— ЗАДАНИЕ 1 —
Как, согласно отрывку об Ахматовой и Анрепе, Анреп объяснил ей свой отъезд в Англию? Ответьте в одном–трех предложениях.
— ЗАДАНИЕ 2 —
Продолжите отрывок об Ахматовой, Недоброво и Анрепе с того места, где он заканчивается.

— ФРАГМЕНТ ТЕКСТА —
Ахматова говорила, что Недоброво считал себя одной из центральных фигур в картине, которая впоследствии была названа Cеребряным веком, никогда в этом не сомневался, имел на это основания и соответственно себя вел. Он был уверен, что его письма будут изданы отдельными томами, и, кажется, оставлял у себя черновики. Ахматова посвятила либо адресовала ему несколько замечательных стихотворений и лирическое отступление в «Поэме без героя», кончающееся:
Разве ты мне не скажешь снова
Победившее
смерть
слово
И разгадку жизни моей? —
с выпавшей строфой:
Что над юностью стал мятежной,
Незабвенный мой друг и нежный —
Только раз приснившийся сон,—
Чья сияла когда-то сила,
Чья забыта навек могила,
Словно вовсе и не жил он.
«Н.В. Недоброво – царскосельская идиллия», – начала она одну заметку последних лет.
В 1914 году Недоброво познакомил Ахматову со своим давним и самым близким другом Борисом Анрепом. Вскоре между ними начался роман, и к весне следующего года Анреп вытеснил Недоброво из ее сердца и из стихов. Тот переживал двойную измену болезненно и навсегда разошелся с любимым и высоко ценимым до той поры другом, частыми рассказами о котором он в значительной степени подготовил случившееся. Анреп использовал каждый отпуск или командировку с фронта, чтобы увидеться в Петрограде с Ахматовой. В один из дней Февральской революции он, сняв офицерские погоны, с риском для жизни прошел к ней через Неву. Он сказал ей, что уезжает в Англию, что любит «покойную английскую цивилизацию разума, а не религиозный и политический бред». Они простились, он уехал в Лондон и сделался для Ахматовой чем-то вроде amor de lonh, трубадурской «дальней любви», вечно желанной и никогда не достижимой. К нему обращено больше, чем к кому-либо другому, ее стихов, как до, так и после их разлуки. За границей он получил известность как художник-мозаичист, А.А. показывала фотографию – черно-белую – его многофигурной мозаики, выложенной на полу вестибюля Национальной галереи: моделью для Сострадания Анреп выбрал ее портрет. В 1965 году, после ее чествования в Оксфорде, они встретились в Париже. Вернувшись оттуда, Ахматова сказала, что Анреп во время встречи был «деревянный, кажется, у него не так давно случился удар»: «Мы не поднимали друг на друга глаз – мы оба чувствовали себя убийцами».

Позиции из набора данных
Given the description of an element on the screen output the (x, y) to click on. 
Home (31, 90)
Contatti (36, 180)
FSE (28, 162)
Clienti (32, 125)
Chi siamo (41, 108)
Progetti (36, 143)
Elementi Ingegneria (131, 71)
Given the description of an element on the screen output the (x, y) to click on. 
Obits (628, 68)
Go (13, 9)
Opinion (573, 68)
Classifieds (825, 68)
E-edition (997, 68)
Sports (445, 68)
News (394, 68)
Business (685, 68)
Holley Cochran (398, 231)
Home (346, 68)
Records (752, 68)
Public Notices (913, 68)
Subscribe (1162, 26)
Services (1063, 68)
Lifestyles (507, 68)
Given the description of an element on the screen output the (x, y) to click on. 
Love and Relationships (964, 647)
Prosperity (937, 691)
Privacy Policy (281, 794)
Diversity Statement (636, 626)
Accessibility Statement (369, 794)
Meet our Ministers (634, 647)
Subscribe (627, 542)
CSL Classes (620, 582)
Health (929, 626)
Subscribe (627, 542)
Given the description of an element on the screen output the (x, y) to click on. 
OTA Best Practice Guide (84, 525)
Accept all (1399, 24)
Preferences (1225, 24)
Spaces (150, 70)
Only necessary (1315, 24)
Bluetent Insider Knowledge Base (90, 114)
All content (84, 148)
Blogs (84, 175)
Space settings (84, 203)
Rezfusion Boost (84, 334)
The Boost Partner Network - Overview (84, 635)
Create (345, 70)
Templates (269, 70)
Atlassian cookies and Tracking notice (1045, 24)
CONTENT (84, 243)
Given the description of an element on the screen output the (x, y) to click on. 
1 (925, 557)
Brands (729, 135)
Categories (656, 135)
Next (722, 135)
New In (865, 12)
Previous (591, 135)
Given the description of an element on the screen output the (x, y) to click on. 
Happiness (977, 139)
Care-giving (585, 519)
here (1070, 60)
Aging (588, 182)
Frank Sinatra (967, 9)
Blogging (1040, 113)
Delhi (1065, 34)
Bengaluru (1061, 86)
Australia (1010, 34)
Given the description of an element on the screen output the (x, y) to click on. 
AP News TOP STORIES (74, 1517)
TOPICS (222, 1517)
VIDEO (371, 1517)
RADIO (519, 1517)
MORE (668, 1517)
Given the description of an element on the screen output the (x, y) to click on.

— ОТВЕТ 1 —
Анреп сказал Ахматовой, что уезжает в Англию, потому что любит «покойную английскую цивилизацию разума, а не религиозный и политический бред».

— ОТВЕТ 2 —
О композиторе Артуре Лурье, с которым она сблизилась в самом начале 20-х годов и который, тогда же уехав с Ольгой Судейкиной, «героиней» «Поэмы без героя», в Париж, писал много лет спустя: «Мы жили вместе, втроем, на Фонтанке… Ане сейчас 73. Я помню ее 23-летней», – Ахматова вспоминала обычно в связи с кем-то: с Мандельштамом, с Ольгой, с «Бродячей собакой». Посмеиваясь, рассказала, что «Артур обратился с просьбой из Америки»: не может ли она, пользуясь своим положением, содействовать постановке в Советском Союзе его балета «Арап Петра Великого». «Ничего умнее, чем балет о негре среди белых, он там сейчас придумать не мог», – тогда было время расовых столкновений. В другом разговоре имя «Артур» вытолкнуло из ее памяти «старуху-прислугу в доме Ольги». Она считала, что хозяйке и ее подруге живется плохо: «… A Анна Андреевна сперва хоть жужжала, а теперь не жужжит. Распустит волосы и бродит, как олень. Первоученые к ней приходят улыбаются, а уходят невеселые».